Sin qui la razionalità, sia chiaro, ma per gli interpreti della velocità in generale e in particolare per la pazzesca campionessa bergamasca la razionalità è solo una parte dell’insieme. ‘Pazzesca’ è aggettivo voluto. Sofia ha costruito la carriera su una personalissima interpretazione delle gare, figlia di un rapporto viscerale con la velocità. Se non la si conosce, se non si approfondisce questo amore folle (appunto) e dichiarato per la ricerca dell’estremo sugli sci, non si può capire l’atleta. Si corre il rischio di cominciare a ragionare asetticamente di rischi eccessivi, di un amore distorto per il pericolo e cose così.

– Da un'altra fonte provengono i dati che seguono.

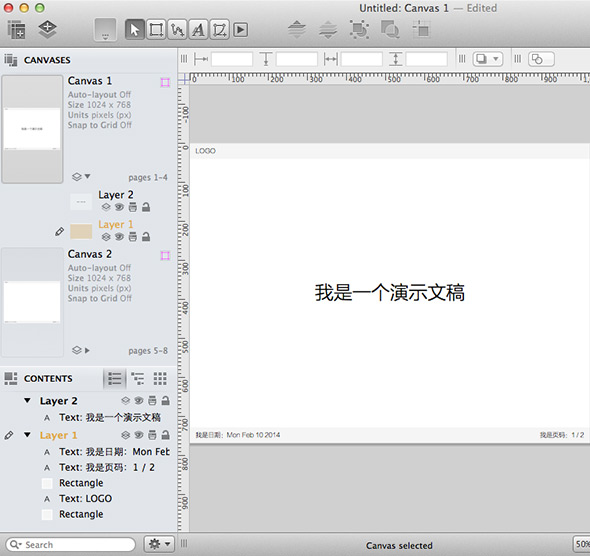Click the Search field
Image resolution: width=590 pixels, height=556 pixels.
coord(70,544)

Intendiamoci, Sofia Goggia non ha mai negato – non a caso, lei stessa ha coniato il neologismo “goggiate” – gli errori, le volte che ha rischiato troppo, anche di farsi male. Il punto è che tutto ciò non è incoscienza ma puro istinto per la velocità e la competizione, che Sofia sa di dover controllare ma non può soffocare. Non sarebbe più lei, non avrebbe vinto tutte le discese libere di questa stagione, tranne l’unica in cui è volata via prendendo quella che poi ha definito una «cartella pazzesca». È una sciatrice che conosce il proprio limite e che ha scelto lucidamente di gareggiare sempre per avvicinarlo quanto più possibile, imparando a non andare oltre, per finire nella ricerca di una temerarietà pericolosa e fine a sé stessa. Ricorda molto da vicino un pilota di Formula 1: anche in pista la differenza si fa in centesimi o millesimi di secondo, che si vanno a cercare lambendo il proprio limite. Il rischio c’è e non si nega, insieme all’infinita casistica delle circostanze esterne, della cattiva sorte e così via.

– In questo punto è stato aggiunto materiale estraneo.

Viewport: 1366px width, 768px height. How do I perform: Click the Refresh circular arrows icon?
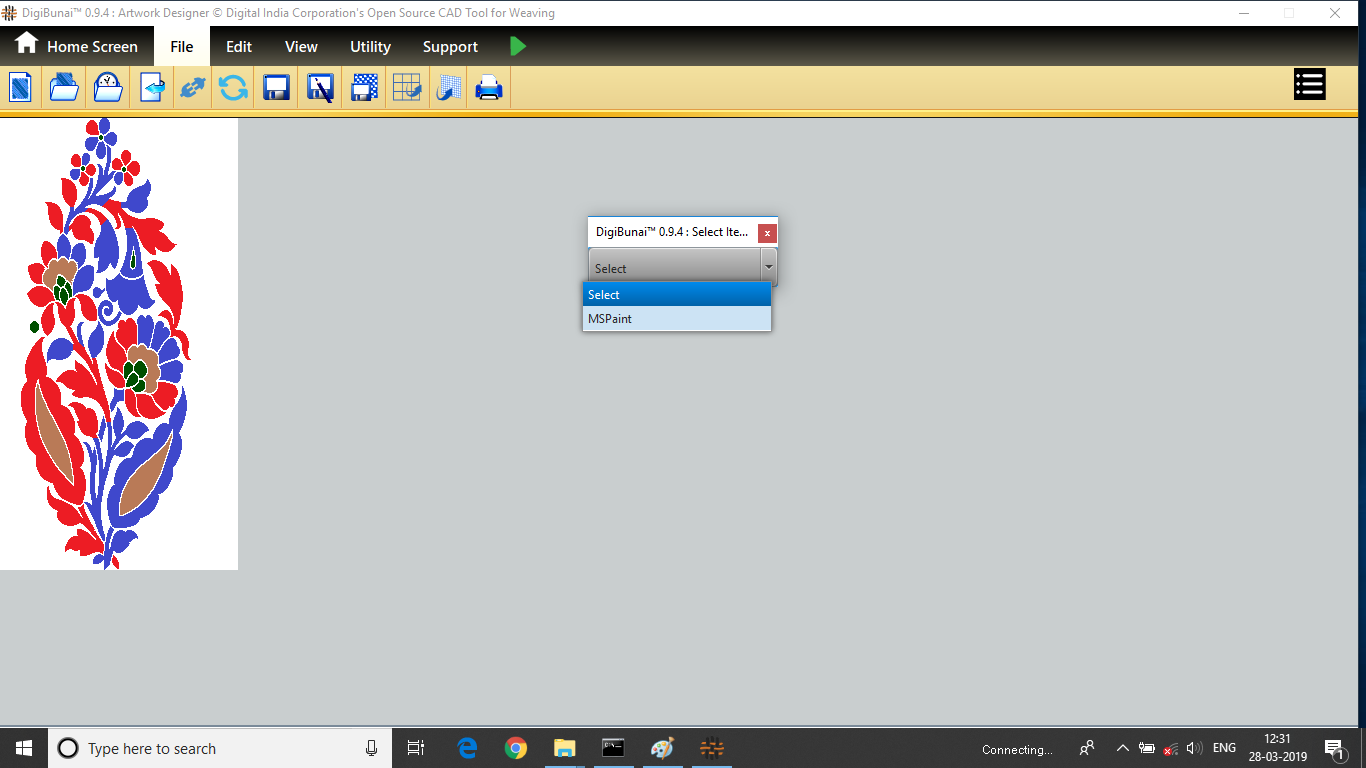pos(234,88)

Per tutto ciò, se vedremo Sofia Goggia al via della discesa libera olimpica del 15 febbraio, avremo davanti questa Sofia Goggia. Non una pallida imitazione per onore di firma e in ricordo del trionfo coreano di quattro anni fa. Non sarà un “o la va o la spacca” (oltretutto di cattivo gusto, considerata la situazione), ma una decisione consapevole di una campionessa che sa gareggiare soltanto per vincere. E questa non sarà mai una maledizione.